A Publicano teve início em março de 2015 e já prendeu dezenas de investigados. De acordo com o Ministério Público do Paraná (MP-PR), os auditores fiscais envolvidos não faziam as fiscalizações corretamente e não autuavam as sonegações. Depois, a quadrilha cobrava propina de empresários para anular débitos e reduzir, por meio de fraudes, o valor dos impostos.

Conforme o desenrolar da investigação a PGR pode pedir que o inquérito seja arquivado, caso entenda que não há indícios de participação do governador no caso, ou oferecer denúncia. Se isso acontecer, o processo será remetido ao STJ que analisará o procedimento.

Dinheiro ia para campanha, diz delator
Em depoimento, o delator do esquema Luiz Antônio de Souza disse que parte do dinheiro desviado era destinada a campanha de reeleição do governador do Paraná. Na época o governador e o PSDB negaram a acusação.

"Não tenho o que temer. Até porque eu confio na Justiça e mais do que ninguém sou o principal interessado que tudo isso seja devidamente explicado" Beto Richa
“Não tenho o que temer. Até porque eu confio na Justiça e mais do que ninguém sou o principal interessado que tudo isso seja devidamente explicado”
Beto Richa

Em maio de 2015, o advogado de Souza disse que, segundo o cliente, R$ 2 milhões foram arrecadados em fevereiro de 2014 para a campanha do tucano.
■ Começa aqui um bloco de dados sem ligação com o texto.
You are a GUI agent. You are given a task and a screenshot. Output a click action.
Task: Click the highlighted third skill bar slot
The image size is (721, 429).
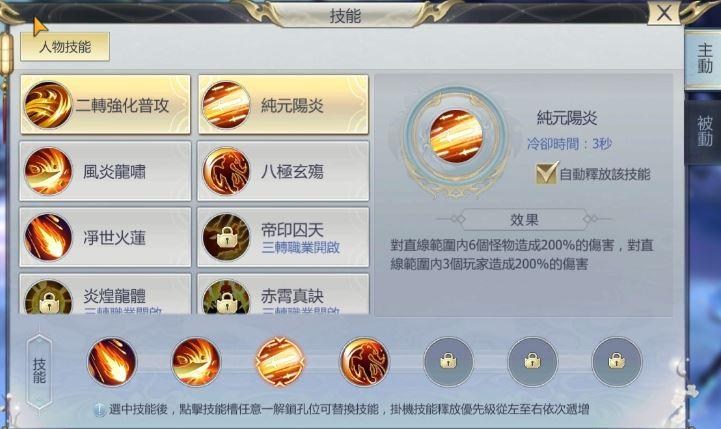click(280, 361)
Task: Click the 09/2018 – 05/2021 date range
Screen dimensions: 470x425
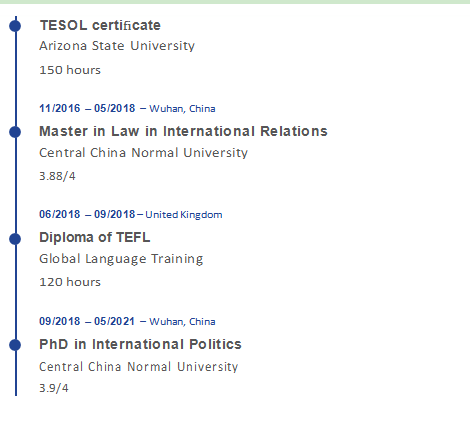Action: click(87, 321)
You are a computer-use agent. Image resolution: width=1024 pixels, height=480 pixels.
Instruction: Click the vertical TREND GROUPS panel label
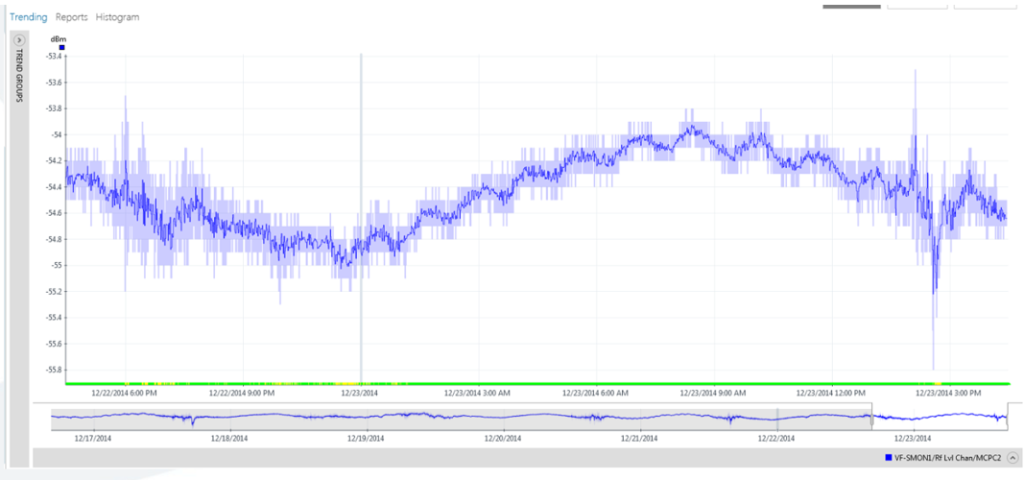pyautogui.click(x=19, y=78)
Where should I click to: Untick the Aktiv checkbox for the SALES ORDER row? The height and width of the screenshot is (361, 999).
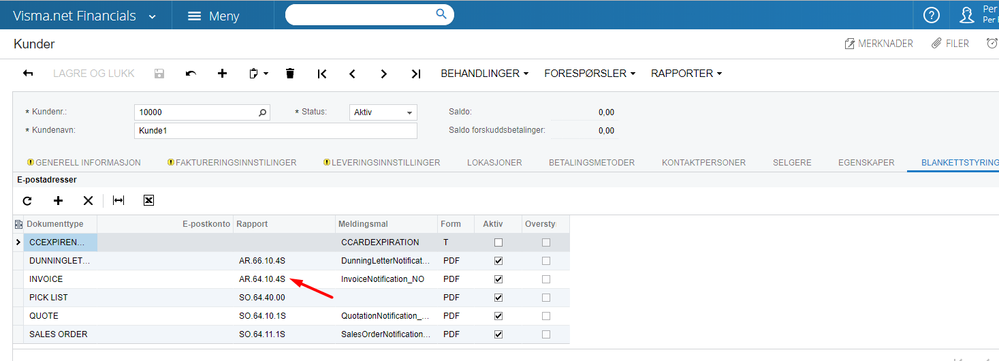(x=498, y=334)
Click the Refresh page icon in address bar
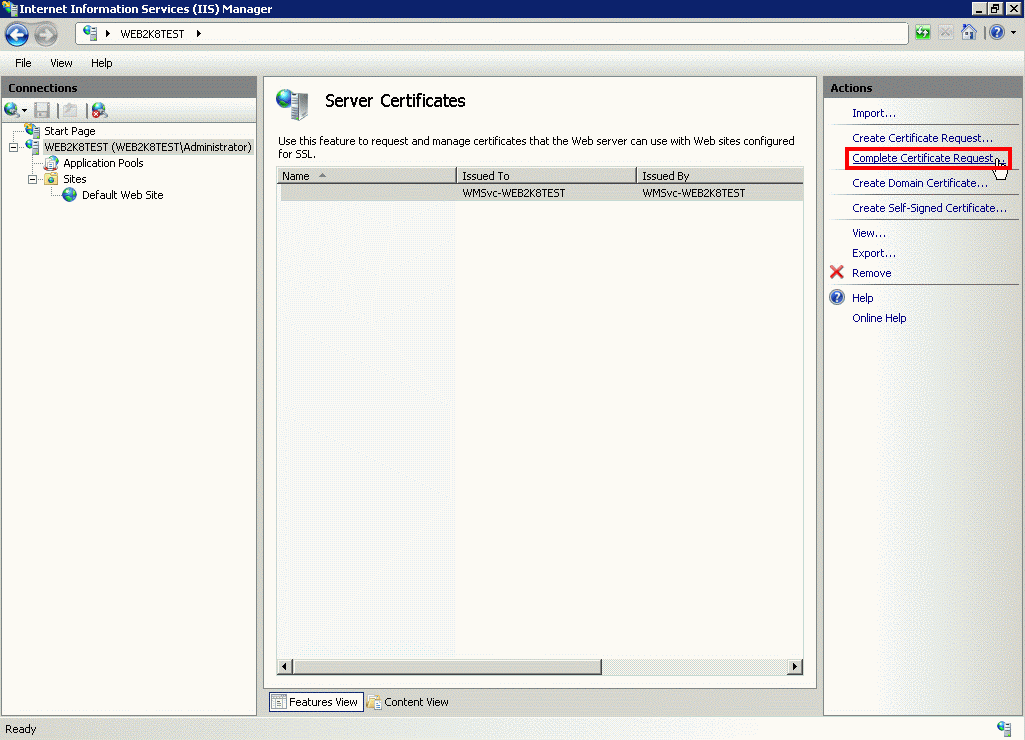This screenshot has width=1025, height=740. tap(922, 33)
Ainda conforme o depoimento, Souza informou que não tinha contato com Richa, apenas arrecadava o dinheiro solicitado.

Os depoimentos de Souza e de outras testemunhas foram remetidos pela Procuradoria Geral de Justiça do Paraná à PGR, porque o governador tem prerrogativa de foro. Na campanha pela reeleição, Richa declarou ao Tribunal Regional Eleitoral do Paraná (TRE-PR) ter arrecadado R$ 25.899.853,39, para um total de despesas de R$ 29.677.127,81.
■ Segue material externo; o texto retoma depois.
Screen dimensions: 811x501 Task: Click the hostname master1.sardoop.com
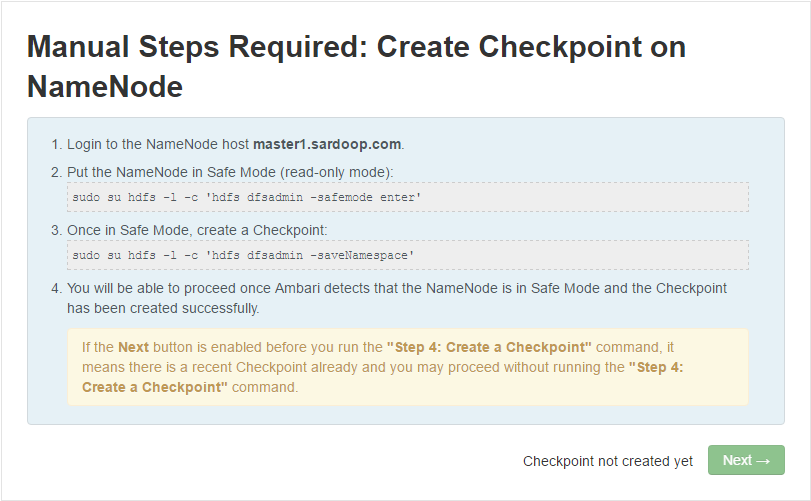328,145
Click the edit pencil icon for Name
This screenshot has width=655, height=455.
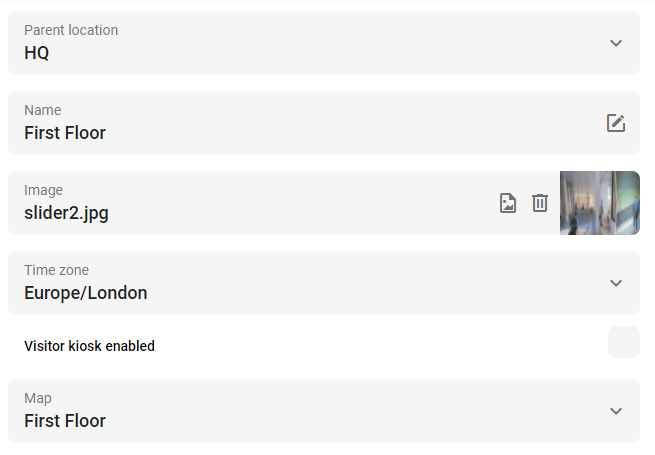[x=616, y=123]
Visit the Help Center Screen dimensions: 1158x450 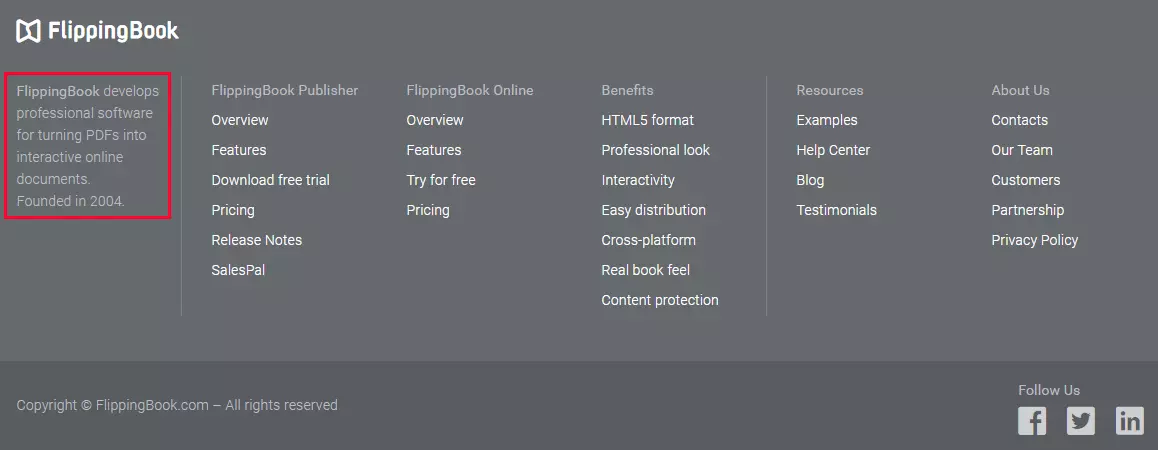[833, 150]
As maiores fontes de recursos, conforme a prestação de contas, foram a Direção Nacional do PSDB, com R$ 4.110.000, e a Direção Estadual da legenda, com R$ 3.371.906,40. Na sequência, aparecem doações de empresas e pessoas físicas.

Preso há um ano
O delator Luiz Antônio de Souza foi condenado pela Justiça em setembro de 2015 por crimes de corrupção e abuso sexual de menores. Ele está preso há um ano e, em virtude do acordo com a Justiça, ficará na cadeia até junho de 2016. Depois disso, serão mais três anos em prisão domiciliar e outros dez em regime aberto, com restrições.
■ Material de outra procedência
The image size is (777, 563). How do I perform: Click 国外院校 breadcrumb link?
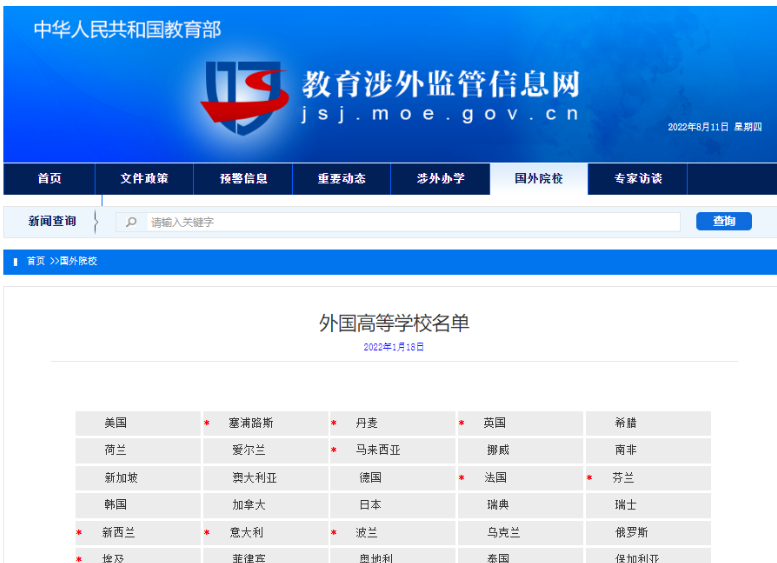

O auditor também acordou a devolução de parte do que ele comprou com dinheiro de propina. De acordo com o MP, o patrimônio dele, acumulado com dinheiro sujo, é estimado em cerca de R$ 40 milhões. Duas fazendas dele, avaliadas em R$ 20 milhões serão vendidas e cobrarão metade do que ele comprou com os desvios.

Entenda a operação Publicano
Desde o início das investigações, já foram realizadas quatro etapas da operação. Mais de 180 pessoas, entre elas, auditores fiscais, empresários, advogados e contadores, foram denunciadas e respondem a processos na Justiça.

Em outubro de 2015, 60 auditores denunciados pela Operação Publicano foram demitidos do órgão depois de pedido feito pela Corregedoria-Geral da Receita Estadual do Paraná.